2. The voice dialogue system according to claim 1, wherein;
said dialogue control means controls said dialogue with said user based on the attribute of said answering sentence generated by said response generating means.
3. The voice dialogue system according to claim 1, wherein;
said scenario is made by combining an arbitrary number of plural types of blocks in a respectively predetermined format providing for one turn of a dialogue with said user, in an arbitrary order.

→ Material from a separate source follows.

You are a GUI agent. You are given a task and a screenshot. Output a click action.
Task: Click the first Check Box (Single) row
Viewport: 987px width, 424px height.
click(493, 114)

4. The voice dialogue system according to claim 3, comprising;
as one of said blocks, a first block having,
a first reproducing step for reproducing said one sentence to urge said user to utterance,
a first utterance await and recognition step for awaiting said user's utterance after the above first reproducing step, and when said user uttered, recognizing the contents of the above utterance, and
a second reproducing step, following said first utterance await and recognition step, for reproducing corresponding one sentence previously provided, depending on whether the contents of the above utterance is positive or negative.
5. The voice dialogue system according to claim 4, comprising;
as one of said blocks, a second block having a first generation of answering sentence request step, when the contents of said user's utterance recognized in said first utterance await and recognition step is neither said positive nor said negative, for requesting said response generating means to generate said answering sentence corresponding to said contents of said user's utterance.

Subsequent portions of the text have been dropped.